● Exercise:
A stretch of the entries below is to be set down exactly, running from the line with "How do I perform: Click the 6" through the line with "Screen dimensions: 985x693", both included, and no other line.

*** Source records

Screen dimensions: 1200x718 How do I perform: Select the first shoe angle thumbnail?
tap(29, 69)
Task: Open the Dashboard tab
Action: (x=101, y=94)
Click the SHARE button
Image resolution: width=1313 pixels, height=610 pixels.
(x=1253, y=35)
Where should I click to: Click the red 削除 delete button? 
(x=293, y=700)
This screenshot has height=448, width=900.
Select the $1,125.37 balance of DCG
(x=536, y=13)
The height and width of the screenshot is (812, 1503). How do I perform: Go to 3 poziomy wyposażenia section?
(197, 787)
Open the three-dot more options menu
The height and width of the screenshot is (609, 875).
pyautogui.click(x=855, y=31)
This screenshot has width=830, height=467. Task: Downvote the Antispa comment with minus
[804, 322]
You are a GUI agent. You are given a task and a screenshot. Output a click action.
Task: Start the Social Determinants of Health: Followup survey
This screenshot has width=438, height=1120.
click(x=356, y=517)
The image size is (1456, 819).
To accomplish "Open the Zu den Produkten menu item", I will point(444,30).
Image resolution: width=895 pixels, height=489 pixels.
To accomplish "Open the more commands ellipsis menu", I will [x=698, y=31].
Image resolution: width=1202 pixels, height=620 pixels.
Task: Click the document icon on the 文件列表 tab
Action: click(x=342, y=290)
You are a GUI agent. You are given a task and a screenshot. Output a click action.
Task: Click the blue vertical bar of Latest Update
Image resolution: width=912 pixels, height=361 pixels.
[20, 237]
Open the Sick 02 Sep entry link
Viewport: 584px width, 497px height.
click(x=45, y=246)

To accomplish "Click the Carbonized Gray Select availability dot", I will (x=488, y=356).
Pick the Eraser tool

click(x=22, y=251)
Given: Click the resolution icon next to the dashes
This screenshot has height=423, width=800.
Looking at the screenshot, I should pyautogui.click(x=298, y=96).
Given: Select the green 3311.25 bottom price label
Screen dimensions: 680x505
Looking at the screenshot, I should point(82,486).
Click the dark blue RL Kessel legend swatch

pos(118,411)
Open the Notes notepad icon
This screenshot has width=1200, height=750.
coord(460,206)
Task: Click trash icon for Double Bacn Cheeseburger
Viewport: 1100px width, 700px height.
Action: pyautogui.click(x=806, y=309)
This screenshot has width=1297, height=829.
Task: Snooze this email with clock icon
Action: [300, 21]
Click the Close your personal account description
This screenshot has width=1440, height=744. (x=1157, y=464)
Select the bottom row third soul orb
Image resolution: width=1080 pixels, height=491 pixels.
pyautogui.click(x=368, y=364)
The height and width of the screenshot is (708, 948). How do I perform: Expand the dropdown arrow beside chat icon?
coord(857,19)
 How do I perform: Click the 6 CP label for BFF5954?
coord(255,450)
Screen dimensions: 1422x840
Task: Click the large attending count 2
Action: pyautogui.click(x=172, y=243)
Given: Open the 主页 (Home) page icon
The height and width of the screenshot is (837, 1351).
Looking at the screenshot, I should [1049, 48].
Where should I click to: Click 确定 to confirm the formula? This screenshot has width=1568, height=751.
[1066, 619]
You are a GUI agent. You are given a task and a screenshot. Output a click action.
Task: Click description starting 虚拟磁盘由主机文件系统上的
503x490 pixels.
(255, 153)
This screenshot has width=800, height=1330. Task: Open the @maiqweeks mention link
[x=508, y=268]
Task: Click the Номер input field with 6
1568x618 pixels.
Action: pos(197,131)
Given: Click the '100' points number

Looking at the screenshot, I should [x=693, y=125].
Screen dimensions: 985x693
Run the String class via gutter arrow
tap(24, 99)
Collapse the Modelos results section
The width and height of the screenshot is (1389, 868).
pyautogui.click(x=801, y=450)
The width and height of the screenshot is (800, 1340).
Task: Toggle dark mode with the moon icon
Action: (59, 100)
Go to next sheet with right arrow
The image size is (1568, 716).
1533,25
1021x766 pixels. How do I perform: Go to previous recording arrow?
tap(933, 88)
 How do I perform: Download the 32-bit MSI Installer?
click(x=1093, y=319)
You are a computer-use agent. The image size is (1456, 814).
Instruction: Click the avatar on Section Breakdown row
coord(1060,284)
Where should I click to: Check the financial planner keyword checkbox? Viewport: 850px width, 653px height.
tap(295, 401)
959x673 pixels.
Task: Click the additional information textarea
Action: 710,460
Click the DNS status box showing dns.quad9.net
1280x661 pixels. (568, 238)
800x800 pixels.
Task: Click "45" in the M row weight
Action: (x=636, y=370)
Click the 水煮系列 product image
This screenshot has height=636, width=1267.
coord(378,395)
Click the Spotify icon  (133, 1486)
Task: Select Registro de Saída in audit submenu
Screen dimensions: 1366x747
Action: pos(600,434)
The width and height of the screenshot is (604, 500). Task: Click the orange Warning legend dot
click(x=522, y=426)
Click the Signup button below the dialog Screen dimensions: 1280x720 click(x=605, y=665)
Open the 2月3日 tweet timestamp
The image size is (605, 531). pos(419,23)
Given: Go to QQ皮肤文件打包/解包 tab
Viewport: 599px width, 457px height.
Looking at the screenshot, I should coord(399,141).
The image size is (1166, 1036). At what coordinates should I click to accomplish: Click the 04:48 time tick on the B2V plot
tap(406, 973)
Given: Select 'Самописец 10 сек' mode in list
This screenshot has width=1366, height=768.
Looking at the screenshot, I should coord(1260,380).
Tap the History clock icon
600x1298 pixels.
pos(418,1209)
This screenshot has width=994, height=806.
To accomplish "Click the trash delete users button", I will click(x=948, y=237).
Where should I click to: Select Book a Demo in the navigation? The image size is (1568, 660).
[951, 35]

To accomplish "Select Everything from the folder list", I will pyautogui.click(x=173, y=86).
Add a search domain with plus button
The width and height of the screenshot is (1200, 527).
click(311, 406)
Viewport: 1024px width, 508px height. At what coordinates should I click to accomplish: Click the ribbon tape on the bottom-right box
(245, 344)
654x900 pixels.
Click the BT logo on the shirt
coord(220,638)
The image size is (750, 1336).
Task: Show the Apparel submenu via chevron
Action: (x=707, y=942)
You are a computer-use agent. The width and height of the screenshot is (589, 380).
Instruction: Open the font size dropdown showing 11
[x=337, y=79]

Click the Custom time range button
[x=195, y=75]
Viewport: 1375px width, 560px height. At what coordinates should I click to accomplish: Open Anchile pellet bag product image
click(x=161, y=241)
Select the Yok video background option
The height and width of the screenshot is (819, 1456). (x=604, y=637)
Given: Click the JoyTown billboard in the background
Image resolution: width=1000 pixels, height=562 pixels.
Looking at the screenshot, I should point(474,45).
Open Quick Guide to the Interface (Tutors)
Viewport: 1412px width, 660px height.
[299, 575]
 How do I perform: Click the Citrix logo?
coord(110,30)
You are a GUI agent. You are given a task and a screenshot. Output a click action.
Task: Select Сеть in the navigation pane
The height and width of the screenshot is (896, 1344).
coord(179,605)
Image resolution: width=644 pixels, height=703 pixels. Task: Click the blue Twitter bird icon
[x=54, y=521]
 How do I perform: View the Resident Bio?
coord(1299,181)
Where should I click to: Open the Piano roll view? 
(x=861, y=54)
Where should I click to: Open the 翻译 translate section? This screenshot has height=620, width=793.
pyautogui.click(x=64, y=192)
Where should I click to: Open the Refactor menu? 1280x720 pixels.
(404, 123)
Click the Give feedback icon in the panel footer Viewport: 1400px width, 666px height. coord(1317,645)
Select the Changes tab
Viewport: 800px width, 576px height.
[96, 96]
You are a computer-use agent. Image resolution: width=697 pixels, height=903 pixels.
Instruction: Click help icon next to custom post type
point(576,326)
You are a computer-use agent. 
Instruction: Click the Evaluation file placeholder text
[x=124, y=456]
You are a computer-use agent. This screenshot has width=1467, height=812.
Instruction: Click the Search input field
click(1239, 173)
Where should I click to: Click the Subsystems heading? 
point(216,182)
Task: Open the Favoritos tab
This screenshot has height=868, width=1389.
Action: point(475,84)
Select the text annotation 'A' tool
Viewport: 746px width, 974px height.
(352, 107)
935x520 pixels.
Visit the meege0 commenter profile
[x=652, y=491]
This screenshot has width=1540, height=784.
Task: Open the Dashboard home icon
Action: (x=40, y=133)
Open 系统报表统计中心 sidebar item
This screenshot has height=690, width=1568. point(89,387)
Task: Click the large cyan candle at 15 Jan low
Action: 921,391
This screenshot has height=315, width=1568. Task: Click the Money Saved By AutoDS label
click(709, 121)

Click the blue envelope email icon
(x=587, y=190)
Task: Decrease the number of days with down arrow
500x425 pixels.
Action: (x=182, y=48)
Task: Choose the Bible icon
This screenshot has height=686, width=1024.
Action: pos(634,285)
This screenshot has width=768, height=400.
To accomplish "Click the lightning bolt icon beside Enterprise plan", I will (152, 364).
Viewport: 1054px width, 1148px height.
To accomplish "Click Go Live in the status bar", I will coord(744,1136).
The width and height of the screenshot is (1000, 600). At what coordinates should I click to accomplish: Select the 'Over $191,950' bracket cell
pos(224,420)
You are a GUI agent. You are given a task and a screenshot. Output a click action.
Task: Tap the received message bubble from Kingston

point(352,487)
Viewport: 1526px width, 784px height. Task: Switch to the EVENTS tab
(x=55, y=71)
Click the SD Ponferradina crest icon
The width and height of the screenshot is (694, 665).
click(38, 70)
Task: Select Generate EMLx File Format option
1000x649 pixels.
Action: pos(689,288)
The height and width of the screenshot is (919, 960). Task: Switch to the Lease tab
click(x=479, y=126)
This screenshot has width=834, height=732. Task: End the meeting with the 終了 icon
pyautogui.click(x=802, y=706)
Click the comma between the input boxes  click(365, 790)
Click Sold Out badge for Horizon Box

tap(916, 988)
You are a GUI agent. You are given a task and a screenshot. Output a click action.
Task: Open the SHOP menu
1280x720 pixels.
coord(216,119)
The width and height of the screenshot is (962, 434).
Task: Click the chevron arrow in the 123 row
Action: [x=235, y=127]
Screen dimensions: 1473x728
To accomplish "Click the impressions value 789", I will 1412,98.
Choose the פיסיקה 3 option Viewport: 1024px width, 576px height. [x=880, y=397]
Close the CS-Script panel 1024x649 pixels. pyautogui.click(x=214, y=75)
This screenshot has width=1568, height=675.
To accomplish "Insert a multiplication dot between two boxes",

******

● Response for this exercise:
 How do I perform: Click the 6 CP label for BFF5954?
coord(255,450)
Screen dimensions: 1422x840
Task: Click the large attending count 2
Action: pyautogui.click(x=172, y=243)
Given: Open the 主页 (Home) page icon
The height and width of the screenshot is (837, 1351).
Looking at the screenshot, I should [1049, 48].
Where should I click to: Click 确定 to confirm the formula? This screenshot has width=1568, height=751.
[1066, 619]
You are a GUI agent. You are given a task and a screenshot. Output a click action.
Task: Click description starting 虚拟磁盘由主机文件系统上的
503x490 pixels.
(255, 153)
This screenshot has width=800, height=1330. Task: Open the @maiqweeks mention link
[x=508, y=268]
Task: Click the Номер input field with 6
1568x618 pixels.
Action: pos(197,131)
Given: Click the '100' points number

Looking at the screenshot, I should [x=693, y=125].
Screen dimensions: 985x693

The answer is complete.